Holland shows us that the relatively concise language of constrained generating procedures (cgp's), and in particular the cgp's that allow for variable inter-connections (cgp-v's) can formally describe these diverse models.[2] At the same time, he wants to argue that emergence per se, rather than any particular emergent phenomena, is a worthy object of attention, and that it will one day allow us to control and predict aspects of the world that have so far eluded us. He certainly mentions economies, businesses, ecosystems, life, consciousness and systems in which "the interactions of agents produce an aggregate entity that is more flexible and adaptive than its component agents" (ibid., page 248). There are probably others I failed to pick up.

The book unfolds with characteristic breadth, clarity and synthetic talent. My train of thought kept to no rails as I read so the developing argument was fertile in suggesting new avenues for my own work. When I found myself persistently asking a question, I soon found it addressed explicitly. Holland usually digs down to an appropriate level of detail in his examples - the descriptions of Samuel's artificial Checkers' player or the "triangle-perceiver" are sufficient for the reader to build these machines. In later examples, once the elements of the argument are more familiar and the formalisms have been developed, examples are only sketched.

Laws (cgp's and games) allow us move from the few to the many, because the sets that they generate are huge. A version of this observation is very familiar. Science has been reductionist. It has taken phenomena and has decomposed them into interacting component parts. In what sense are these the same observation? A multitude of phenomena are explained by the (few) laws that science has discovered and by the particular parameters of the case. Conversely, the laws and parameters generate the multitude of phenomena. Holland tells us early on (1998, page 8) that "... emergence in rule-governed systems comes close to being the obverse of reduction".

Systematic thinking about reduction dates back at least as far as Berkeley's objection to Locke's treatment of abstraction. (In a position similar to Holland's, Berkeley explains that when we draw a triangle to demonstrate a geometric theorem, the triangle represents all triangles. It becomes a model of triangularity.) The twentieth century has seen a great deal of analysis of the logico-deductive method. A popular characterisation of the method presents knowledge as growing from a to-and-fro motion between phenomenon and theory which is very reminiscent of the design for Art Samuel's checkers' learner.

Start with your phenomenon ("the wave of water in front of the rock in a fast moving stream"), use your current theory to make a prediction relating to it ("it is composed of moving particles of water"), design an experiment to test the prediction ("pour coloured dye into the wave"). If the experiment confirms the theory, fine; if not, you might redescribe your experiment to make it fit ("the dye changed the behaviour of the stream because ..."), or modify the laws in your theory. Hence, we gather knowledge either through reduction (reduce the effect of the dye to make the theory generate the prediction), or through its opposite, emergence, when we change the theory. In other words, the standard logico-deductive view of the scientific process already uses the methods of emergence, and philosophers of science have theorised about emergence although they did not call it that. Yet Holland's book does not read like a tome on philosophy. What is he doing that is different?

Holland acknowledges the philosophical treatments of reduction (1998, page 8), but (barring the incontrovertible Dennett 1996), he sees these contributions as only peripherally relevant. As a scientist, his approach is to try to create "bare bones" emergence in the laboratory (in fact, in virtuo). Most of the book is therefore about modelling, and the basic components of the models which Holland discusses are "Games" and "Numbers".

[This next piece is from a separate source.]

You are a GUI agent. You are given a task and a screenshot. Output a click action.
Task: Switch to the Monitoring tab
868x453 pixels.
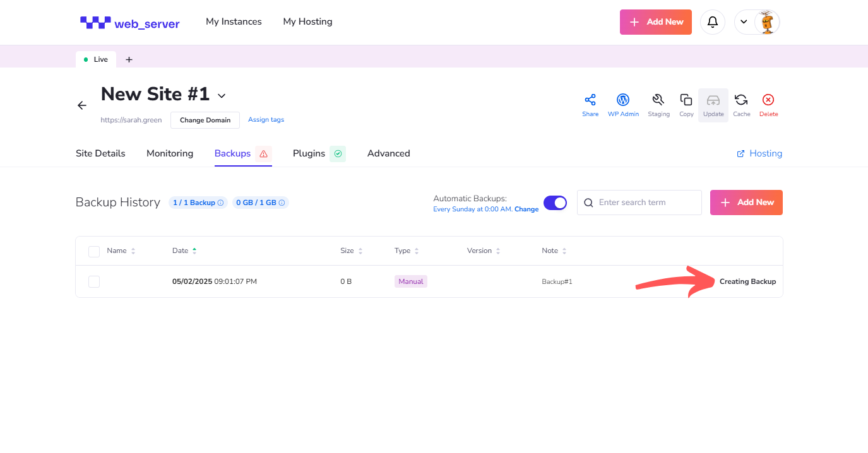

For Holland, numbers illustrate our ability to "make the one stand for the many". A number stands for nothing in particular about something but only its quantity. One number can stand for a multitude of particulars because it strips out all but the one detail of quantity. The relevance to modelling is apparent. Just like Berkeley's triangle and just like simple numbers, models must be composed of elements that can "stand for" a wide range of others. This is one thing that takes a model beyond the merely "photographic".[3]

Models are possible because (somehow) we can solve the problem of "the one and the many".[4]

But that problem also has a more direct link to the problem of emergence. When we "parse" all triangles we perceive to be instances of the class "triangle", the concept of "triangularity" has emerged. This means that a proper account of emergence will also be an account of what makes "standing for" (reference) possible.[5]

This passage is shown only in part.